Throughout the listing that follows, find each line with the word "flag" and copy it.

Segment Open

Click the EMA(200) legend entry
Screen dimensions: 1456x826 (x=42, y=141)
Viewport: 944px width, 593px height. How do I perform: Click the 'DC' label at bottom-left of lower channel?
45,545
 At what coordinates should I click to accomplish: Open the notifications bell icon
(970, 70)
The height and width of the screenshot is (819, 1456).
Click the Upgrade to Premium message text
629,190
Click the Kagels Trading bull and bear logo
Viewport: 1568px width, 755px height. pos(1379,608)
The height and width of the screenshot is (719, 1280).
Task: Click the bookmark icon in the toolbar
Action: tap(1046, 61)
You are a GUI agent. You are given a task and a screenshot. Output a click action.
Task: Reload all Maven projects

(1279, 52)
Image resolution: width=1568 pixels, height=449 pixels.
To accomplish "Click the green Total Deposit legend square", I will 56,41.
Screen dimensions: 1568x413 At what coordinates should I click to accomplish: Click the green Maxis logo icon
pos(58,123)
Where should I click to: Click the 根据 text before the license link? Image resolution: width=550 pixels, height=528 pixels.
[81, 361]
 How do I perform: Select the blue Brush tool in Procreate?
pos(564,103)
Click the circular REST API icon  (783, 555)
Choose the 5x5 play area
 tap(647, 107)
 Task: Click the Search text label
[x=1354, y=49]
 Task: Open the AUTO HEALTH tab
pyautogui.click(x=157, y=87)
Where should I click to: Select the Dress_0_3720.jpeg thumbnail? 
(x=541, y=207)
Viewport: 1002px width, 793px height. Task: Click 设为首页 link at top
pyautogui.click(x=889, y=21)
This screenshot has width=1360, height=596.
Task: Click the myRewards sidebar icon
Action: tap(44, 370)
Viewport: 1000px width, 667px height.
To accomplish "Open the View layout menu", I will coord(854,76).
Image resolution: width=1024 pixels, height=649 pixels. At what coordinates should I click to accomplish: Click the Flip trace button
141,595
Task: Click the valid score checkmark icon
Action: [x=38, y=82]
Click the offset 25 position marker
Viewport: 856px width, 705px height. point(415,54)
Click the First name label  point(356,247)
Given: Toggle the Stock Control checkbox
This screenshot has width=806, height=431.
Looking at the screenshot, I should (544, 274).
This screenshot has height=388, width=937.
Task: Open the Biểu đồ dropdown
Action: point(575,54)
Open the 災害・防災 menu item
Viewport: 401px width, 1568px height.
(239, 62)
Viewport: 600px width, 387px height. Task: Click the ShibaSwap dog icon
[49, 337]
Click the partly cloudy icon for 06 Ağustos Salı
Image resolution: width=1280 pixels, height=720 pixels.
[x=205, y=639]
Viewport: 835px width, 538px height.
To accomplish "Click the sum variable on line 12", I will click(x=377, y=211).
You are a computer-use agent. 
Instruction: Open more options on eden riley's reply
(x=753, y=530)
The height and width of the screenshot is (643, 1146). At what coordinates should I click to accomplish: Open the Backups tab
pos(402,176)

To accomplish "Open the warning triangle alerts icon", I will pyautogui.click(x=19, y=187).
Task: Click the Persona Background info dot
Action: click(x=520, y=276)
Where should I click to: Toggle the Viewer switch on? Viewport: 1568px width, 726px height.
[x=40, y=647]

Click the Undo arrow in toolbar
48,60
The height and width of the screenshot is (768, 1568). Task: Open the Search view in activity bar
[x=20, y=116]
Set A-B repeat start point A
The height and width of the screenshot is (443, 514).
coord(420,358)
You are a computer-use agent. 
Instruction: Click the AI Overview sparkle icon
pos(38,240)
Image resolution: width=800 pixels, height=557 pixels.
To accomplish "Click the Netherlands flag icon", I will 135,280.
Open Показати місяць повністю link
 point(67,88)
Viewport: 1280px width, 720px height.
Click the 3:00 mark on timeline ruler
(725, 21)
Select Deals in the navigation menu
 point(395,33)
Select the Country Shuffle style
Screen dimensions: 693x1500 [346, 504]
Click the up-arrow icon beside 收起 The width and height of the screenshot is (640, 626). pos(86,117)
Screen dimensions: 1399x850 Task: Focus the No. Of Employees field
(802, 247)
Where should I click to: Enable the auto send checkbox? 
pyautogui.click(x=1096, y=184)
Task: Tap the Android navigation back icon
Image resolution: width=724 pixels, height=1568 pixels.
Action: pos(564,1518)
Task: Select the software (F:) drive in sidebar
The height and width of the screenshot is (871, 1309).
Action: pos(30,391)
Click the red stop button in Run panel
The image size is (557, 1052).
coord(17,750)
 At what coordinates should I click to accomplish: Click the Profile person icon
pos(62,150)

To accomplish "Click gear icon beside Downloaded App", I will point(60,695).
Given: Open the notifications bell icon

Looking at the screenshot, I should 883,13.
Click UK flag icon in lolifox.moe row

Segment Closed

**Reply to the task**.
To accomplish "Click the Netherlands flag icon", I will 135,280.
Click UK flag icon in lolifox.moe row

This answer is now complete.